Pull out every one of the lines below and reproduce each word for word, changing nothing.

**Material provided**.
◆ ◆ ◆ ◆
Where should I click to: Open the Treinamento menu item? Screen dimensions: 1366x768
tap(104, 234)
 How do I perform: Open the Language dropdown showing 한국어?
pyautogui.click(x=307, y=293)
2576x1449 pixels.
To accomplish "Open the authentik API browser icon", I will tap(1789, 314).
◆ ◆ ◆ ◆
**Exercise solution**.
Where should I click to: Open the Treinamento menu item? Screen dimensions: 1366x768
tap(104, 234)
 How do I perform: Open the Language dropdown showing 한국어?
pyautogui.click(x=307, y=293)
2576x1449 pixels.
To accomplish "Open the authentik API browser icon", I will tap(1789, 314).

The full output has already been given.